A un lado, paralelos a los guerreros más jóvenes, iban la docena de wuagarondites. También llevaban armas, y parecían más tristes de lo que debieran. Les había asegurado Singing Bear que su pueblo no les haría ningún reproche por haber caído prisioneros. Al principio, los prisioneros protestaron. Dijeron que no se les permitiría ir a los Felices Campos de Guerra (interpretación hecha por Ulises de una frase misteriosa)

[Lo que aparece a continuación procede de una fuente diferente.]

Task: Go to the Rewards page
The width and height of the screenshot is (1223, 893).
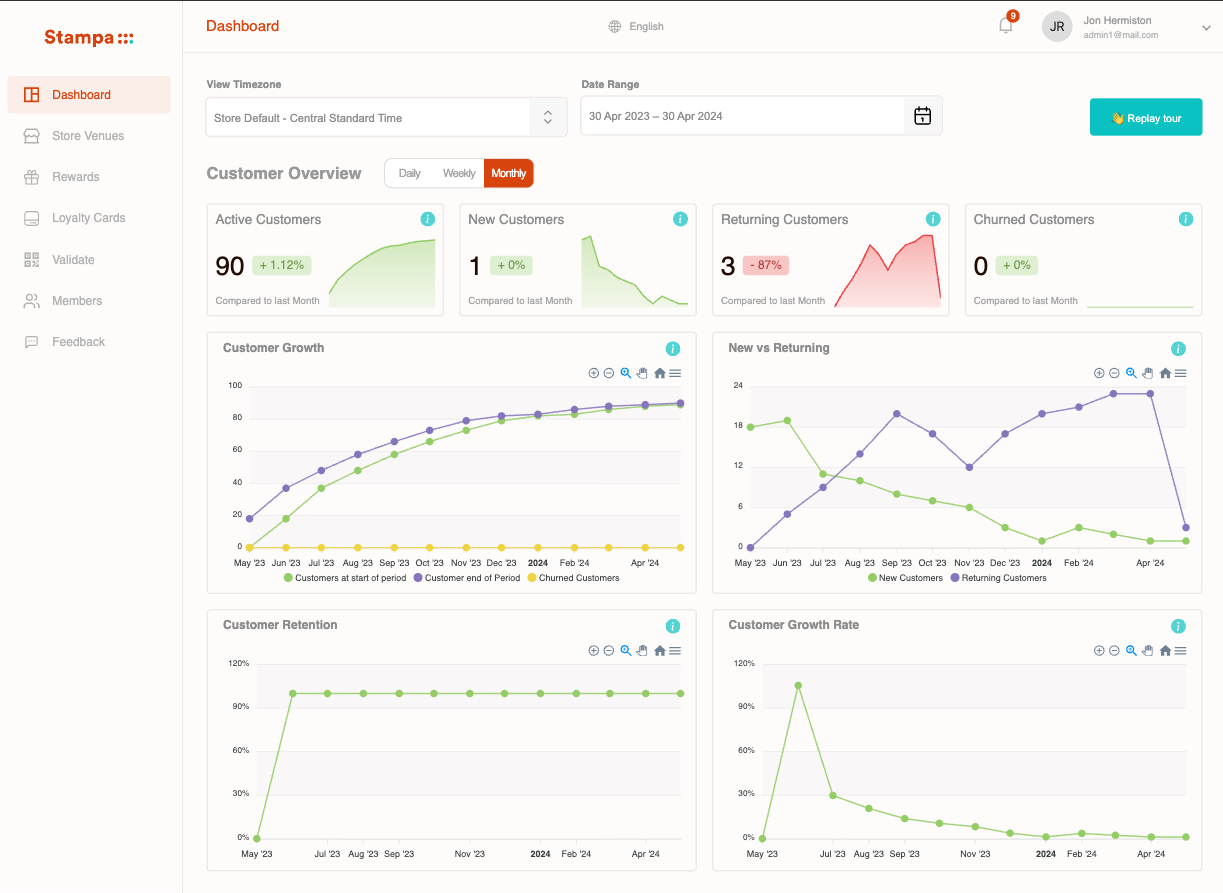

Ulises les había dicho que no tenían elección. Además, ahora las cosas eran distintas. Él, el dios de piedra, había decretado que podían ir a los Campos de Guerra Celestes después de que murieran. Es decir, si no persistían en sus estúpidas protestas. Se callaron, pero aún no podían aceptar emotivamente el nuevo orden de cosas.